═════ Extracted material ═════
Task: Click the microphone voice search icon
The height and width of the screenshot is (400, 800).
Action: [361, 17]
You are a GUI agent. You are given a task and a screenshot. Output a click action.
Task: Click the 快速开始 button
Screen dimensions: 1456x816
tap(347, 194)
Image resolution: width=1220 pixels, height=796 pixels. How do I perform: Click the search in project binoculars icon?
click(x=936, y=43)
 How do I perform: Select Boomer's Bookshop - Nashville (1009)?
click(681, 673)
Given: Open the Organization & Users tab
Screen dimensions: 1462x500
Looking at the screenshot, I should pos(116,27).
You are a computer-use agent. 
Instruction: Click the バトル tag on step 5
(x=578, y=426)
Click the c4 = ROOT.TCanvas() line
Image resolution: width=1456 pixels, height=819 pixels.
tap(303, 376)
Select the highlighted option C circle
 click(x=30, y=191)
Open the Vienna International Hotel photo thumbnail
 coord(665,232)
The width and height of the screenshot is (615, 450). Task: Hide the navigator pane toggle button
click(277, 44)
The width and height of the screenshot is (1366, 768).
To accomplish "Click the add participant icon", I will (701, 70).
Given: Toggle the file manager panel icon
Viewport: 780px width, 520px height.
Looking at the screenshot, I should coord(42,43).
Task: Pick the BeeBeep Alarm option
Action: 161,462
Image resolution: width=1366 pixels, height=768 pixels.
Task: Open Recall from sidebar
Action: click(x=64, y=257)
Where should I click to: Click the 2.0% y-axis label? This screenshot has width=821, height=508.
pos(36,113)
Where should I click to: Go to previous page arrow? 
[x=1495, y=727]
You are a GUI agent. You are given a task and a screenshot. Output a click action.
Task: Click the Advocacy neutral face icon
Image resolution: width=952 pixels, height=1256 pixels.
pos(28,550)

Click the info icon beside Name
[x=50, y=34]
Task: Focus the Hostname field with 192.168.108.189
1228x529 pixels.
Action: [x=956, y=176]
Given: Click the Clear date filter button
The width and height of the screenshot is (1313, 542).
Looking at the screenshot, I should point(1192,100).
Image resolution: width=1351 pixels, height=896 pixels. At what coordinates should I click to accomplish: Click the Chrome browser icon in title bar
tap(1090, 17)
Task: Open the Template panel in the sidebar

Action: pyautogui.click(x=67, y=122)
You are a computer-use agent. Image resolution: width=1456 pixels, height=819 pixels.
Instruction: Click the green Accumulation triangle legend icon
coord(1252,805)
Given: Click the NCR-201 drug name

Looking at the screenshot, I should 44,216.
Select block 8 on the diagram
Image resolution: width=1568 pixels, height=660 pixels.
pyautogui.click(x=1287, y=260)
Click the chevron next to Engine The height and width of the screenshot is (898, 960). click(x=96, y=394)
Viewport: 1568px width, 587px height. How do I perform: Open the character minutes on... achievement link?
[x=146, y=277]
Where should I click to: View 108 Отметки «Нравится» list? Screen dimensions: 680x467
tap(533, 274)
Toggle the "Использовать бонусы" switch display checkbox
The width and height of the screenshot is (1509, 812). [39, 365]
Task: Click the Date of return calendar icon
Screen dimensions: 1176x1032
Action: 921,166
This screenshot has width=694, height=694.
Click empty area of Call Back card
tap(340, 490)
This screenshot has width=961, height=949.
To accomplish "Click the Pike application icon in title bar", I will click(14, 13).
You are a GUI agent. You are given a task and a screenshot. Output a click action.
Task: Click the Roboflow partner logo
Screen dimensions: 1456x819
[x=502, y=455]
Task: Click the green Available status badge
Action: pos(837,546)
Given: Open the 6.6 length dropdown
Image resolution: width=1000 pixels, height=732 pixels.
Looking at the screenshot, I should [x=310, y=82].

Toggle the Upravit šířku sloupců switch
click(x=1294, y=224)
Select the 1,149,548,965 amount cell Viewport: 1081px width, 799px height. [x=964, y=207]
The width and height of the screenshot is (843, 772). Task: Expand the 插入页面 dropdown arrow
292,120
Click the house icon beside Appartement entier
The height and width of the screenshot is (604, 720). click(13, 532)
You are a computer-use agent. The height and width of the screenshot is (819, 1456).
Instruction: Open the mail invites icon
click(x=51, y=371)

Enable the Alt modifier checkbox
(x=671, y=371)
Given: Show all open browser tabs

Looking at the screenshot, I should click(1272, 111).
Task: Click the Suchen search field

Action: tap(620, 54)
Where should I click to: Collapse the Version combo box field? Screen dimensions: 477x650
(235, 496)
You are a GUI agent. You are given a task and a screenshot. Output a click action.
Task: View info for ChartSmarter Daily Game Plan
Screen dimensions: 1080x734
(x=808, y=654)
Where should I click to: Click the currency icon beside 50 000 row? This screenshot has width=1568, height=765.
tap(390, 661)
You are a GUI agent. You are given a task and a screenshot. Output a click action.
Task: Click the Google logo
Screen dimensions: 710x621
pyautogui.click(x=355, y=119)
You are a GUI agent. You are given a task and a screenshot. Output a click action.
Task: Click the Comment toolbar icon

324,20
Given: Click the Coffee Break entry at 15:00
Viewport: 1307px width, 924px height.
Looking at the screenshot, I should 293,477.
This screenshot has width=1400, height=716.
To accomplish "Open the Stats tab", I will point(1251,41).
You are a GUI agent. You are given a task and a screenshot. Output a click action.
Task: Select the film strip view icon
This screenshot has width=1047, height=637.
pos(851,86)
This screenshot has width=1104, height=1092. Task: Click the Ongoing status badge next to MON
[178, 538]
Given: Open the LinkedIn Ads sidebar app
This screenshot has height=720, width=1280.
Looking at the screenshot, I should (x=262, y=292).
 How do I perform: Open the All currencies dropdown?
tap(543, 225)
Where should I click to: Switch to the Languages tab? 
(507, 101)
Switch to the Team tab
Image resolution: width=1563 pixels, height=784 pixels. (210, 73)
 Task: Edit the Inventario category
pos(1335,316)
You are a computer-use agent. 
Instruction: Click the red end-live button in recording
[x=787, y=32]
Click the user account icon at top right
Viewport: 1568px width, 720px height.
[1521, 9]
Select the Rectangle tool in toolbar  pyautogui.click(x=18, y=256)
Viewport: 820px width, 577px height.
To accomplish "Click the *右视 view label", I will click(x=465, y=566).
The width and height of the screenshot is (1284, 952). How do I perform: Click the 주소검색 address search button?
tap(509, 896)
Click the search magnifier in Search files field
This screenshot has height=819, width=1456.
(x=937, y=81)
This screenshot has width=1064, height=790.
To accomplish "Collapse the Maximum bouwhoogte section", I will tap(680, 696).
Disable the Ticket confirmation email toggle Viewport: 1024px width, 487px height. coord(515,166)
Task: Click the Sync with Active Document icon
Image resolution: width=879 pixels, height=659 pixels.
═════
Copy out, word for word, the lines of the entries from the one containing "This screenshot has width=694, height=694." through the one containing "Looking at the screenshot, I should [x=310, y=82].", including both of those lines.

[Exercise output]
This screenshot has width=694, height=694.
Click empty area of Call Back card
tap(340, 490)
This screenshot has width=961, height=949.
To accomplish "Click the Pike application icon in title bar", I will click(14, 13).
You are a GUI agent. You are given a task and a screenshot. Output a click action.
Task: Click the Roboflow partner logo
Screen dimensions: 1456x819
[x=502, y=455]
Task: Click the green Available status badge
Action: pos(837,546)
Given: Open the 6.6 length dropdown
Image resolution: width=1000 pixels, height=732 pixels.
Looking at the screenshot, I should [x=310, y=82].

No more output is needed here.